§ Problem requirements:
In the records below, begin at the line that has "The width and height of the screenshot is (2060, 1194)." and stop after the line that has "Viewport: 1000px width, 457px height."; quote those lines verbatim and nothing more.

§ Exercise material:
*** Begin section ***
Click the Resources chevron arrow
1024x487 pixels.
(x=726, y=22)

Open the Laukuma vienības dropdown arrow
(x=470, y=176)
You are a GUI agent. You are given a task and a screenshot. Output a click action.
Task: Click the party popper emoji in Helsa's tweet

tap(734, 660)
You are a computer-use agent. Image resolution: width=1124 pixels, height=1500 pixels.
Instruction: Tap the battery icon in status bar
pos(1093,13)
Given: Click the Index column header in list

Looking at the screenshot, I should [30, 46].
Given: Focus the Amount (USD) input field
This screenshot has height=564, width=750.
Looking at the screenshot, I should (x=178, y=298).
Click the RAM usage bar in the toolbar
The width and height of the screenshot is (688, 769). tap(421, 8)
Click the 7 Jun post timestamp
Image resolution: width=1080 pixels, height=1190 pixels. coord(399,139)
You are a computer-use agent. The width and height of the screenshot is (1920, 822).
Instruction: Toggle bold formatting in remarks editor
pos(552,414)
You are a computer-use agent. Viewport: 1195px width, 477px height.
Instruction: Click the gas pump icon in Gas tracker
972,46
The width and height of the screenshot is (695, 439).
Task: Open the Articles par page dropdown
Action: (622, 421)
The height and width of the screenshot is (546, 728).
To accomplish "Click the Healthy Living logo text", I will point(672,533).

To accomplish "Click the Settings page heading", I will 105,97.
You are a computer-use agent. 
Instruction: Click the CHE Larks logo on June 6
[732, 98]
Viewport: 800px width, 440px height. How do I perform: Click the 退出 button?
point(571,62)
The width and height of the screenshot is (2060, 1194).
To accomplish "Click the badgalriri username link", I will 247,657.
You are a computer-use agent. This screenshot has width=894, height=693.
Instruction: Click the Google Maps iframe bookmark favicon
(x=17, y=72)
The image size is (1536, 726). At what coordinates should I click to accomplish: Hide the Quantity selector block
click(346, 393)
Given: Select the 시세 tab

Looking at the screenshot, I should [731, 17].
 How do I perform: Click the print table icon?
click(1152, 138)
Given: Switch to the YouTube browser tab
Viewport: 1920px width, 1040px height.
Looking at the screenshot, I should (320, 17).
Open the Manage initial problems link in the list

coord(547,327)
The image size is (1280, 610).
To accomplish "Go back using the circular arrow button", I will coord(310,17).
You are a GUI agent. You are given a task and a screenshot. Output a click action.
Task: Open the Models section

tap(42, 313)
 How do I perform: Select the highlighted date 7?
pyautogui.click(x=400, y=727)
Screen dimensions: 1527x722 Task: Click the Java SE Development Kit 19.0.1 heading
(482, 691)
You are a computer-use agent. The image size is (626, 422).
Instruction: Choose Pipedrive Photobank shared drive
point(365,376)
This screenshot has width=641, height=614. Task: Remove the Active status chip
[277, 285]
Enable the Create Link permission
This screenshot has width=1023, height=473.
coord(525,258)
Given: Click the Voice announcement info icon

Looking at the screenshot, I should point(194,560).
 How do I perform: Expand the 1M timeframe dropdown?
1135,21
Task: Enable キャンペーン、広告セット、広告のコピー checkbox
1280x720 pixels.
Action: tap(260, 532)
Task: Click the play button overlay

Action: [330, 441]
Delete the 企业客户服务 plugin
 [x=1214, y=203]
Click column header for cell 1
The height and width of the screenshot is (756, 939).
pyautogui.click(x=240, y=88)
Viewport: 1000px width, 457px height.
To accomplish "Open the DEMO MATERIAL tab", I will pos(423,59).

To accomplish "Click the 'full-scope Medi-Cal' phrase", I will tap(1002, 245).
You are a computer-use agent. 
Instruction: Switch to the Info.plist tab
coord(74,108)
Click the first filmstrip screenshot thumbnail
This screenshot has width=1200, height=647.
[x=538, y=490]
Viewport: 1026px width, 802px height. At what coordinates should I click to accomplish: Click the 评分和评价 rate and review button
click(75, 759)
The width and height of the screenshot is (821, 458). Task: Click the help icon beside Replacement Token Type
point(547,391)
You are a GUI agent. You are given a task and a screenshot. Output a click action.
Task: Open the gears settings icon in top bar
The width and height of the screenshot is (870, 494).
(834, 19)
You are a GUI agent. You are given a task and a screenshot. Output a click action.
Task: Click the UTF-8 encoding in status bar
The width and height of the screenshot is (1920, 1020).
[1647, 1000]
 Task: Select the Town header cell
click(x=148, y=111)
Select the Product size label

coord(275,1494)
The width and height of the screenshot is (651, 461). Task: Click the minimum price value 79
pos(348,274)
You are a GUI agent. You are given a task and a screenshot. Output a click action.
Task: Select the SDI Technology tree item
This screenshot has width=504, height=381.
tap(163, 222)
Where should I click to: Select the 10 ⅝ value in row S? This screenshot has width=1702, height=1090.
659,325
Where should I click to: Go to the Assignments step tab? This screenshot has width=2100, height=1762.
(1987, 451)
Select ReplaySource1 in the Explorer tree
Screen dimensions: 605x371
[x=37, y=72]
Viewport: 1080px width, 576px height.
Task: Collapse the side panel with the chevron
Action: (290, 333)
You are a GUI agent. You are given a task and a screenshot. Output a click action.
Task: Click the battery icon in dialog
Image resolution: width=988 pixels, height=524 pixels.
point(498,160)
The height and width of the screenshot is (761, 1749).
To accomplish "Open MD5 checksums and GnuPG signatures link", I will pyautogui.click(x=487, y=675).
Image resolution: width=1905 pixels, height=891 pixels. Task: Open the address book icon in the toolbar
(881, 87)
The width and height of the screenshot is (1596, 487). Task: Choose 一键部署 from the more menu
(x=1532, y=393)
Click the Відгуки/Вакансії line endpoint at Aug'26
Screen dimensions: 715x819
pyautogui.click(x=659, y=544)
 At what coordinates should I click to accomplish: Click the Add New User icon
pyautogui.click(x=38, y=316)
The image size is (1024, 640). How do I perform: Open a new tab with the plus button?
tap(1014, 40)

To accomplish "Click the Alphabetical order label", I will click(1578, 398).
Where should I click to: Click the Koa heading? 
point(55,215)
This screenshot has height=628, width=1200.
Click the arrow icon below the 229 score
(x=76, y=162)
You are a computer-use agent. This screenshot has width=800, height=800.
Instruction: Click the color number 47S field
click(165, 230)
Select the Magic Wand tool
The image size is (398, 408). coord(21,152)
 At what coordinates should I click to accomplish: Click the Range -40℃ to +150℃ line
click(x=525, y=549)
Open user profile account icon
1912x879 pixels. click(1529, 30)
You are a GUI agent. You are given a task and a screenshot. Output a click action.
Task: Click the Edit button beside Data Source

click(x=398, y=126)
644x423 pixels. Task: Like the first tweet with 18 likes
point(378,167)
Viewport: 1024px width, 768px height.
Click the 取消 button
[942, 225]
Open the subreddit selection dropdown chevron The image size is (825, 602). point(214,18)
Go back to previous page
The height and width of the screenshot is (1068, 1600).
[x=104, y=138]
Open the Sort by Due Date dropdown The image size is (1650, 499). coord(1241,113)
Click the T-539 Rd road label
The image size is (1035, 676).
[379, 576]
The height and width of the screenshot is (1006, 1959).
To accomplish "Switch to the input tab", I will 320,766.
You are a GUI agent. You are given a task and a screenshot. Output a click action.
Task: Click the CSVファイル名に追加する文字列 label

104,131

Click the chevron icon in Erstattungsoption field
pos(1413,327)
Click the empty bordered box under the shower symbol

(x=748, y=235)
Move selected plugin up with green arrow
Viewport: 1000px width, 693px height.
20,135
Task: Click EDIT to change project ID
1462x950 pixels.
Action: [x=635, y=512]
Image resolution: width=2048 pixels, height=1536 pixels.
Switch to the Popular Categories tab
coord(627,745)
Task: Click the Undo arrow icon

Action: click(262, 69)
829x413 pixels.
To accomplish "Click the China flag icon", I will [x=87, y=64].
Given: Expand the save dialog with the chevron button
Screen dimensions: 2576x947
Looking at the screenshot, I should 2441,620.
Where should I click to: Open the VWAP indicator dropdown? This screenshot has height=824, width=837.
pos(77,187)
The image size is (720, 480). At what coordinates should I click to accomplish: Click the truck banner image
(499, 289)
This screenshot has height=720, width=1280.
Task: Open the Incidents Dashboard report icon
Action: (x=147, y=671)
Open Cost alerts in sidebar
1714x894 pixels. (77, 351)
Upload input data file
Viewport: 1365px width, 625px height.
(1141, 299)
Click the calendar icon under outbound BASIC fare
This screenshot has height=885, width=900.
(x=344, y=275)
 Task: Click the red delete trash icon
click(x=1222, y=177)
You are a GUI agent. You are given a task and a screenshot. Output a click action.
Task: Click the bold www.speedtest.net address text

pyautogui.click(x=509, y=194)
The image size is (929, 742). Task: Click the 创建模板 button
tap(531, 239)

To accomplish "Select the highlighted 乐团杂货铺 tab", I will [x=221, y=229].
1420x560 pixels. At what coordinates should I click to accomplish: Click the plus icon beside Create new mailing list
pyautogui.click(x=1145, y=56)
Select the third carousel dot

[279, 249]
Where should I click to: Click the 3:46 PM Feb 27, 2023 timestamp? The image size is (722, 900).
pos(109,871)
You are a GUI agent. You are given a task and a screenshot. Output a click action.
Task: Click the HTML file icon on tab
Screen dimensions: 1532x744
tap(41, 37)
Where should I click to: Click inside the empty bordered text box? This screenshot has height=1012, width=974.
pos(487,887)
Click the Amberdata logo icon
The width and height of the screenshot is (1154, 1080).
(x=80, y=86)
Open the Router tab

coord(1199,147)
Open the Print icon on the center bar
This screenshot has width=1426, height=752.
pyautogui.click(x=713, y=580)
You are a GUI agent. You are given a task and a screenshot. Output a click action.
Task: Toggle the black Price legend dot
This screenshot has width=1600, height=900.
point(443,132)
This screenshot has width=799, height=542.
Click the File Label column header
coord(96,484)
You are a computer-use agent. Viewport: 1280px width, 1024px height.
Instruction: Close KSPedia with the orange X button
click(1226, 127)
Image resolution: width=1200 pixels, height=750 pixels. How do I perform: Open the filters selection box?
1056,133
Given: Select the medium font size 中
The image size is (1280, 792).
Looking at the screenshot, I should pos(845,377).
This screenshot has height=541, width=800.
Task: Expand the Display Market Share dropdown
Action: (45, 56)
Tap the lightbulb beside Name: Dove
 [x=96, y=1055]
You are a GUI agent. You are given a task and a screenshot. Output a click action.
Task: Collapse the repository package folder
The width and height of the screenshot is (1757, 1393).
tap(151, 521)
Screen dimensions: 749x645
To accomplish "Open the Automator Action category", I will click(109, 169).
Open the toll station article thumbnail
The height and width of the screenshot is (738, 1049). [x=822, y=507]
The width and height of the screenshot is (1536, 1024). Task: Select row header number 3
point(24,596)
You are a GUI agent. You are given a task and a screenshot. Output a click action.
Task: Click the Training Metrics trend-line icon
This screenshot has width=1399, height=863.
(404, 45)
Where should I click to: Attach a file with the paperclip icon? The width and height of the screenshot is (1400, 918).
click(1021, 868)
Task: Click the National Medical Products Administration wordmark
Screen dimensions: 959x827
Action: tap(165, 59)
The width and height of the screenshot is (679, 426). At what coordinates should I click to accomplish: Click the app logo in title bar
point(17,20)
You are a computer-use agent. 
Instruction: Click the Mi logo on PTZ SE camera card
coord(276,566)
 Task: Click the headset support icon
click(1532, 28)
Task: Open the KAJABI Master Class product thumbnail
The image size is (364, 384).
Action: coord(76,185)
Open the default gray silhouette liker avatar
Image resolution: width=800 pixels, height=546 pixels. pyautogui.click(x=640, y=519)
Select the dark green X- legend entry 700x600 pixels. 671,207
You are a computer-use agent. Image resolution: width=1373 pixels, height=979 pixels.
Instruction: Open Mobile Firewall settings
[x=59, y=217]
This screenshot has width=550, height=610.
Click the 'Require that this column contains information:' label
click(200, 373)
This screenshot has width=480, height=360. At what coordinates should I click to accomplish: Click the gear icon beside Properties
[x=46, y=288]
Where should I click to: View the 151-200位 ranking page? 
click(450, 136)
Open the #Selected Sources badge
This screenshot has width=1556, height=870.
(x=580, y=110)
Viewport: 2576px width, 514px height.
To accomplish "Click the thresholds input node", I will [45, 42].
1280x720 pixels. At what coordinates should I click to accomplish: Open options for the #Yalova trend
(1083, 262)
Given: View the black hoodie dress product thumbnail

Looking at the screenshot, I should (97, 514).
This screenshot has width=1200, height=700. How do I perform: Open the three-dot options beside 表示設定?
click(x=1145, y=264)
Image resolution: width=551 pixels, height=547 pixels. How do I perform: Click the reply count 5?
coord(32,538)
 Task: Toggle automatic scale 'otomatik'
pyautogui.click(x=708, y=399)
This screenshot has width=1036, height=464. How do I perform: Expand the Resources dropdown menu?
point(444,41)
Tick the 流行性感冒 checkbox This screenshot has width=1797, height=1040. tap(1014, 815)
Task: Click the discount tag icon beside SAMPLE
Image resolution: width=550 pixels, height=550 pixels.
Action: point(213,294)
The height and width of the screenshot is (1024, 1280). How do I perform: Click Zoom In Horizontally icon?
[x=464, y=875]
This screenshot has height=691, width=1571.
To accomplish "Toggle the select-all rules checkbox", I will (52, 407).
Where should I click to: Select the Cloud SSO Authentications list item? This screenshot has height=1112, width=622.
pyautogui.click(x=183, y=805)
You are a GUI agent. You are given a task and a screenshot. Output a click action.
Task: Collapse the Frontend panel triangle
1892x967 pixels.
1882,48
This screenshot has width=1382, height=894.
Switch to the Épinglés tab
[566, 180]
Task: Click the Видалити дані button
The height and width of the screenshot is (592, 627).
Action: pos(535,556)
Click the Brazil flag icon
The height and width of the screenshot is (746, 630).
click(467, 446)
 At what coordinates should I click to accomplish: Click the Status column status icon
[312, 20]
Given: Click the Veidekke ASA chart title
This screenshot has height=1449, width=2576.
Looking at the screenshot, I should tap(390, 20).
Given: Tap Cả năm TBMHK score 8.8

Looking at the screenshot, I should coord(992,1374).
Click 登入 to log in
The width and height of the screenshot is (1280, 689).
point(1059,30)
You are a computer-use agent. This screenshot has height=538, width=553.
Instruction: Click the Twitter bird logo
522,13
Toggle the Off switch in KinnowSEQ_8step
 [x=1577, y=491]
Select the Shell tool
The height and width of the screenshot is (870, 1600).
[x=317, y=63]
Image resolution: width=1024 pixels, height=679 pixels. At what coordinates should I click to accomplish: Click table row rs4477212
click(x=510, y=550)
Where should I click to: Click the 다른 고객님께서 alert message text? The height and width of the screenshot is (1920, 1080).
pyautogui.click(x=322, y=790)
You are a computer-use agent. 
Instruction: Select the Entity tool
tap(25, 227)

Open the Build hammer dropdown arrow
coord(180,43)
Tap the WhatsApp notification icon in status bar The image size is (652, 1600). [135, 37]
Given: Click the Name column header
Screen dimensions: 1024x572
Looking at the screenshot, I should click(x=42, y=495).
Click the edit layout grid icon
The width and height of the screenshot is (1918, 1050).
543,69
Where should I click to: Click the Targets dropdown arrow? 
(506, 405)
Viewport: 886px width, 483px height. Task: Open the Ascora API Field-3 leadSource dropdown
*** End section ***
§ Written response:
The width and height of the screenshot is (2060, 1194).
To accomplish "Click the badgalriri username link", I will 247,657.
You are a computer-use agent. This screenshot has width=894, height=693.
Instruction: Click the Google Maps iframe bookmark favicon
(x=17, y=72)
The image size is (1536, 726). At what coordinates should I click to accomplish: Hide the Quantity selector block
click(346, 393)
Given: Select the 시세 tab

Looking at the screenshot, I should [731, 17].
 How do I perform: Click the print table icon?
click(1152, 138)
Given: Switch to the YouTube browser tab
Viewport: 1920px width, 1040px height.
Looking at the screenshot, I should (320, 17).
Open the Manage initial problems link in the list

coord(547,327)
The image size is (1280, 610).
To accomplish "Go back using the circular arrow button", I will coord(310,17).
You are a GUI agent. You are given a task and a screenshot. Output a click action.
Task: Open the Models section

tap(42, 313)
 How do I perform: Select the highlighted date 7?
pyautogui.click(x=400, y=727)
Screen dimensions: 1527x722 Task: Click the Java SE Development Kit 19.0.1 heading
(482, 691)
You are a computer-use agent. The image size is (626, 422).
Instruction: Choose Pipedrive Photobank shared drive
point(365,376)
This screenshot has width=641, height=614. Task: Remove the Active status chip
[277, 285]
Enable the Create Link permission
This screenshot has width=1023, height=473.
coord(525,258)
Given: Click the Voice announcement info icon

Looking at the screenshot, I should point(194,560).
 How do I perform: Expand the 1M timeframe dropdown?
1135,21
Task: Enable キャンペーン、広告セット、広告のコピー checkbox
1280x720 pixels.
Action: tap(260, 532)
Task: Click the play button overlay

Action: [330, 441]
Delete the 企业客户服务 plugin
 [x=1214, y=203]
Click column header for cell 1
The height and width of the screenshot is (756, 939).
pyautogui.click(x=240, y=88)
Viewport: 1000px width, 457px height.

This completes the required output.